Ballooning vacancies are already beginning to constrain development across whole regions and multiple industries beyond farm labour shortages.
The latest Regional Australia Institute’s job vacancy report shows that with an unemployment rate of 3.8%, regional Australia has already hit the national target of below 4% announced by the prime minister at the beginning of the month.
However, the report found that while the number of people employed in regional Australia in December 2021 was just 1% more than in December 2020, the number of job ads had “ballooned” by 36%.
Dr Kim Houghton, chief economist at the Regional Australia Institute and lead author of the report, said: “The overall driver of these low unemployment numbers and rapid increase in job advertising is because the total size of the employment pool has been so diminished by the closing of international borders.”
Houghton said there was a lot of variation across the regions, with some still at 7-8% unemployment and others under 2%.
According to Houghton, the lower figures are a positive outcome for regions which have experienced “stubbornly high” unemployment rates, such as many locations in New South Wales and Victoria which have seen higher population growth than job growth.
However, he says for many inland locations with rates under 2%, it can prove “chronically low” as employers are left without a pool of people they can readily draw on, meaning there is no room for employees to retire or leave the workforce.
James Atkinson, an associate at SGS Economics & Planning, said the shallow labour pool was a major disincentive to the growth in regional areas of new businesses, as well as the operation and expansion of existing businesses.
Unable to find employees, Atkinson says regional business owners are having to take on the necessary tasks themselves, often at the cost of their own business’s productivity.
“When you see that happening across the region it starts to impact the productivity of the entire region,” Atkinson said.
Nick Collett, a manager at Key Employment which operates employment agencies along the north coast of NSW, says unemployment figures have “definitely gone down” while the current vacancy rate is “exceptionally high.”
“We are fielding many calls from current and new employers desperately seeking workers, whether it be to fill a shortfall due to Covid, or trying to find someone permanent to fill a roster,” Collett said.

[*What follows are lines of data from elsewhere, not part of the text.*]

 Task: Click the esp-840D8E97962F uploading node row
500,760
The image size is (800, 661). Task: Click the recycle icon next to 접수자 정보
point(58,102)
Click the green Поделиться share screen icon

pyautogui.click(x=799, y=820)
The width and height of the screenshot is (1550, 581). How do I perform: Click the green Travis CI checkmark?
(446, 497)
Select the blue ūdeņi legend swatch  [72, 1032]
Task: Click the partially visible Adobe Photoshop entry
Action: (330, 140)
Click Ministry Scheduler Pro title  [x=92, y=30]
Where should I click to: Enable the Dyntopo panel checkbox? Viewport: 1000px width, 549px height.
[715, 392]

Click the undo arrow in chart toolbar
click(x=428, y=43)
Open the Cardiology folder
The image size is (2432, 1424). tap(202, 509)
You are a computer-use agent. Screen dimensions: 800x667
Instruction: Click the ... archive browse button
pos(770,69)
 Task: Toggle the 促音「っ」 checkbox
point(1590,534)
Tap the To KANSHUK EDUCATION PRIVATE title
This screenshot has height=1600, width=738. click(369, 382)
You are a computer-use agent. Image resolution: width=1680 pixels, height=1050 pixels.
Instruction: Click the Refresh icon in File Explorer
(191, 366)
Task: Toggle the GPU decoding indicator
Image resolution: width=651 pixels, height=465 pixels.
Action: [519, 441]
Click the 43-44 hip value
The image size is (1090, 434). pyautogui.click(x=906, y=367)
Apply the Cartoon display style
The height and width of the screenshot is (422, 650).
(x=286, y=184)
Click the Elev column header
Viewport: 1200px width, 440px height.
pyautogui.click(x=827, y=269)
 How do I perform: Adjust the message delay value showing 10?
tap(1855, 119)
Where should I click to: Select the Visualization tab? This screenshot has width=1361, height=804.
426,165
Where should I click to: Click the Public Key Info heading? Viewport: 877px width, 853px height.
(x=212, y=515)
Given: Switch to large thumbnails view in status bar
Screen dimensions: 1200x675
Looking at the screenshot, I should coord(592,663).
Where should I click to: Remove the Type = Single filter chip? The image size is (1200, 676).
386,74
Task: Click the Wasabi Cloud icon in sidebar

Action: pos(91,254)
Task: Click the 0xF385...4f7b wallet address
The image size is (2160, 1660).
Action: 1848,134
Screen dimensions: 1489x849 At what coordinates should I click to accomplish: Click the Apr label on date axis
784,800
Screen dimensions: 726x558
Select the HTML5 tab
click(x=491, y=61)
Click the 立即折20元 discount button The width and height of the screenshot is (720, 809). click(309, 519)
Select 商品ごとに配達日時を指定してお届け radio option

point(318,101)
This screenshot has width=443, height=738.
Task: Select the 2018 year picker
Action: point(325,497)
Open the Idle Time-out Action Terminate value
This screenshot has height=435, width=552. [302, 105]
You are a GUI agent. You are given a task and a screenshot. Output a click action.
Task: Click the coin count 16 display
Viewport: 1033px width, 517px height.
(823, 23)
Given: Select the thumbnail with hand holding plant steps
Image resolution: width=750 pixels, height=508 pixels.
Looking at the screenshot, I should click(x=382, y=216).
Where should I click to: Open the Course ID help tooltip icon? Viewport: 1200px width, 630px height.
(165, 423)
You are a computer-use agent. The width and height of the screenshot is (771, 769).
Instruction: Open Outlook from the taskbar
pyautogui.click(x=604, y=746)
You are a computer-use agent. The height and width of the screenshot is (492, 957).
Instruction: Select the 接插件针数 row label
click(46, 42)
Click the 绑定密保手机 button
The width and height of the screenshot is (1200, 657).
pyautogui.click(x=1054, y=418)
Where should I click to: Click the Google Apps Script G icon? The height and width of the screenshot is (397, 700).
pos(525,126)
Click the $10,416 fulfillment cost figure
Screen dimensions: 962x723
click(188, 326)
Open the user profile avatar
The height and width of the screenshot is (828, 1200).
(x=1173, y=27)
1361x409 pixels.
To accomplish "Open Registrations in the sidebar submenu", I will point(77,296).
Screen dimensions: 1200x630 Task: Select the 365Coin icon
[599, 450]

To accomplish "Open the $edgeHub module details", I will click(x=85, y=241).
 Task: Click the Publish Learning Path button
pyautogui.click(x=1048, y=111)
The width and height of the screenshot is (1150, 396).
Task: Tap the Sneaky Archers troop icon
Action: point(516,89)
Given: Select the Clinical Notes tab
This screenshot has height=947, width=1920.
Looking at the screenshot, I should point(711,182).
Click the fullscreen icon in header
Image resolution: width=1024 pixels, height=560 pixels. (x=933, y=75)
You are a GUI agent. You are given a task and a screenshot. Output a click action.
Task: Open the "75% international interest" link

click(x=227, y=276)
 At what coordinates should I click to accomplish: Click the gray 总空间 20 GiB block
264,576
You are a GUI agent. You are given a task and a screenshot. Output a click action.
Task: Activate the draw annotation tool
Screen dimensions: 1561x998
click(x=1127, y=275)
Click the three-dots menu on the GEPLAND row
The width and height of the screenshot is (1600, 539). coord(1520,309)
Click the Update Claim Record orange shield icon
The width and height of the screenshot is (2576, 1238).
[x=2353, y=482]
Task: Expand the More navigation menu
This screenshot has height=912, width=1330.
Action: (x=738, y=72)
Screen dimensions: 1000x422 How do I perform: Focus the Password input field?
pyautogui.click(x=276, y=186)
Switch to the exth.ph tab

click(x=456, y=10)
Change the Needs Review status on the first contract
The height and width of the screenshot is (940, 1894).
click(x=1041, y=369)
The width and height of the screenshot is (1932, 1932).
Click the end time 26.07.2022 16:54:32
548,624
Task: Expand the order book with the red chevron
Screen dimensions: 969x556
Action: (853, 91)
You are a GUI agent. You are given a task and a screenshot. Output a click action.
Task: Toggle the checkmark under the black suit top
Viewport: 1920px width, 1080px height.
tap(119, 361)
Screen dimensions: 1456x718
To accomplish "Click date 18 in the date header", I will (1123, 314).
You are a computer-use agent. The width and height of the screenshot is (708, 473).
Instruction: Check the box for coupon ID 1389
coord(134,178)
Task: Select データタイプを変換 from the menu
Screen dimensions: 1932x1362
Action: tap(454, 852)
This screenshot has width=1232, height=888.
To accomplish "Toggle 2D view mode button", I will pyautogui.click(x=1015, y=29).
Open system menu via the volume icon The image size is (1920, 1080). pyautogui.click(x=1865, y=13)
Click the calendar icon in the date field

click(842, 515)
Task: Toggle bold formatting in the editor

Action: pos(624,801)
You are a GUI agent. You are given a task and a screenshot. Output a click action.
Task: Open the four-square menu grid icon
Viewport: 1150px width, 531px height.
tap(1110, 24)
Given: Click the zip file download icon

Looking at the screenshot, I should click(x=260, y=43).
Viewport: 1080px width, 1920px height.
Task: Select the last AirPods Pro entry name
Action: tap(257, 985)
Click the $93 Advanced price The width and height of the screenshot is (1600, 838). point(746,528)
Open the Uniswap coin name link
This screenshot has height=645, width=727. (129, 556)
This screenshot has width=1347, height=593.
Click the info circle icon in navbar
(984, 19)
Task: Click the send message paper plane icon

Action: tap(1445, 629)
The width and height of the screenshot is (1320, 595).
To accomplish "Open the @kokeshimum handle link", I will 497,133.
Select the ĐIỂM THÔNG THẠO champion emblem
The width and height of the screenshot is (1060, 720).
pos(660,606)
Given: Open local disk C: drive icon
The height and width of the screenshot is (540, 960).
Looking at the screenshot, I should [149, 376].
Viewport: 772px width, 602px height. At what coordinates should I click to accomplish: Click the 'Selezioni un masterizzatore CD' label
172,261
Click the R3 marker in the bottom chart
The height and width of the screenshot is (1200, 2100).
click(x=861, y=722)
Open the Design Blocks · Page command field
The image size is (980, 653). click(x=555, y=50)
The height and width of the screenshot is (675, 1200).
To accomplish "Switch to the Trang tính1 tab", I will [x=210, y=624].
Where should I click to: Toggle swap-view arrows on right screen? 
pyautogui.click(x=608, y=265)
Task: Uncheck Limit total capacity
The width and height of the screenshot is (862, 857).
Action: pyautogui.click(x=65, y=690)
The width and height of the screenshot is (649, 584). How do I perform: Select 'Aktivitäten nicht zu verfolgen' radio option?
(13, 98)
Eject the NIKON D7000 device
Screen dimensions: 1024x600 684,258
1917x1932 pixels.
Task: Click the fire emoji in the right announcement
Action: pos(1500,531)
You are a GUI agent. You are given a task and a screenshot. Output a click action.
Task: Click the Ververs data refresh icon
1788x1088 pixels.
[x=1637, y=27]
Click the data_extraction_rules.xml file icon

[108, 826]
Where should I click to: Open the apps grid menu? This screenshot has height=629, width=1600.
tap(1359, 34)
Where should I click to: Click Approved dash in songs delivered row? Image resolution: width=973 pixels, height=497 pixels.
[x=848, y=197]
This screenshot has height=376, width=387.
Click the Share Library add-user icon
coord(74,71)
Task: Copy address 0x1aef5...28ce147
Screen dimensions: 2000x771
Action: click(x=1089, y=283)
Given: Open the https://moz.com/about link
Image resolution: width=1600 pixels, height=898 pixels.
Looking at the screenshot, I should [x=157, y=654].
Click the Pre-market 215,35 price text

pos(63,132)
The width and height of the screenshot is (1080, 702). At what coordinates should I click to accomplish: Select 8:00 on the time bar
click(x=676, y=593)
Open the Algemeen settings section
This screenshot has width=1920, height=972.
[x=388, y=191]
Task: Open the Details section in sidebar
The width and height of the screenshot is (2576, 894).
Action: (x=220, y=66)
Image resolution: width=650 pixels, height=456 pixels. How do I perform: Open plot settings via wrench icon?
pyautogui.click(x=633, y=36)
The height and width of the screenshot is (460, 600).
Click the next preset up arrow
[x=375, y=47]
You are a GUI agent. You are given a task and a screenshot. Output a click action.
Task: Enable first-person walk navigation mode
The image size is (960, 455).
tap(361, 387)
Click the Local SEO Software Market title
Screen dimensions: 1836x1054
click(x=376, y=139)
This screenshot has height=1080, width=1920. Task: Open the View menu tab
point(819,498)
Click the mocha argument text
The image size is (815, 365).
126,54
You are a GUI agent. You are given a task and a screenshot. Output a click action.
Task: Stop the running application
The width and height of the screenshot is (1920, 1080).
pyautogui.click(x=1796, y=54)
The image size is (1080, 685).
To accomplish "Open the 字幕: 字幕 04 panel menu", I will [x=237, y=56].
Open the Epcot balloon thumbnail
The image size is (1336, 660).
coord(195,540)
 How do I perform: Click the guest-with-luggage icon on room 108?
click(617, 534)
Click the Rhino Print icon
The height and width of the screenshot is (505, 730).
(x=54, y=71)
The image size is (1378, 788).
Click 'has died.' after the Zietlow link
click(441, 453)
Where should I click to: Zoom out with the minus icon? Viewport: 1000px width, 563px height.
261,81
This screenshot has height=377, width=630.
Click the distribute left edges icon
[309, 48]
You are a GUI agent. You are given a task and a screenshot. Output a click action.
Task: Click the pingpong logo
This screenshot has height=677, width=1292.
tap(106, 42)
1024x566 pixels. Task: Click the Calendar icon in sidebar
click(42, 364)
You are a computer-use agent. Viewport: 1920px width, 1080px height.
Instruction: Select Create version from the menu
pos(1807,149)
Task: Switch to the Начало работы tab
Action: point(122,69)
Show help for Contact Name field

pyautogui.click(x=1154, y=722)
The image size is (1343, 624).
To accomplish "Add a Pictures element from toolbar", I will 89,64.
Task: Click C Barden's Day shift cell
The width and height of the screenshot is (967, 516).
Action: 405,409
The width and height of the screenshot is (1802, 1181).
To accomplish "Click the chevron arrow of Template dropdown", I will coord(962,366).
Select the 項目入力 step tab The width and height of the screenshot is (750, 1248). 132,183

Jo Palmer, the founder and managing director of Pointer Remote Roles, an online platform that facilitates remote work opportunities for people living in regional, rural and remote regions, believes the trend for remote working would “for sure” be contributing to ever-increasing job vacancies.
Palmer has had over 1,000 registered job seekers with her company, which she says is “crazy” as she estimates it’s three times as many who registered in January 2021.
“To me that indicates, if those employment rates are right, these people are employed but not happy,” Palmer said.
She believes people unhappy in their work are moving around for flexibility, or at least indicating by registering with her company that “they’ve got their eyes open to new opportunities that are offering a remote location”.
Houghton affirmed consequences for those communities where unemployment does fall too low, “essentially it’s a break on growth” restricting not only the growth of business, but also the availability of services in regional places.
“When we look at the jobs vacancies in caring professions, personal and community services, now they’re the glue that hold our communities together,” Houghton said.
“There’s quite a lot at stake. It’s not just about export businesses having difficulty with pickers and packers. This is about the fundamental structure and services available in our regional communities,” he said.
The report found regional employers are demanding higher-skilled labour, with the highest demand for professionals accounting for one quarter of all vacancies in regional Australia, while technical and trade worker vacancies were the next largest group, accounting for 16% of all vacancies, followed by community and personal care roles at 13% of all vacancies.
The report recommended greater investment in the availability of quality post-school training and learning across regional Australia, as outlined in the National Regional, Rural and Remote Tertiary Education Strategy adopted by the Government in 2020.
Fiona Nash, who was appointed regional education commissioner in December 2021, says there’s a huge gap between people in the city and the country gaining a university degree.
“They’re less than half as likely as a city person by the time they’re 35 to have attained a university degree,” Nash said.
A related problem, she says is the brain drain as regional students are less likely to return to the regions and practice if they undertake a component of their studies in the city.
Yet conversely, she says “all of the studies point to where we see students studying regionally, and being able to undertake their education regionally, they are more likely to go on and practice their profession in the regions.”
Housing supply emerged as the second issue alongside educational opportunities which the report found was constraining labour supply in regional Australia.
Nash said while the increasing numbers of people moving to regional areas due to the pandemic has affirmed the value of living and working in regional communities, it has become harder to find a rental property or buy a home.
Houghton says the last two years has seen regional Australia benefit from greater investment as a result of the pandemic as well as excellent agricultural seasons, “this bounce back is really starting to show where the constraints are in the system”.
“Our regions are busting to grow, but there’s a constraint on bodies and there’s also a constraint on housing,” Houghton said.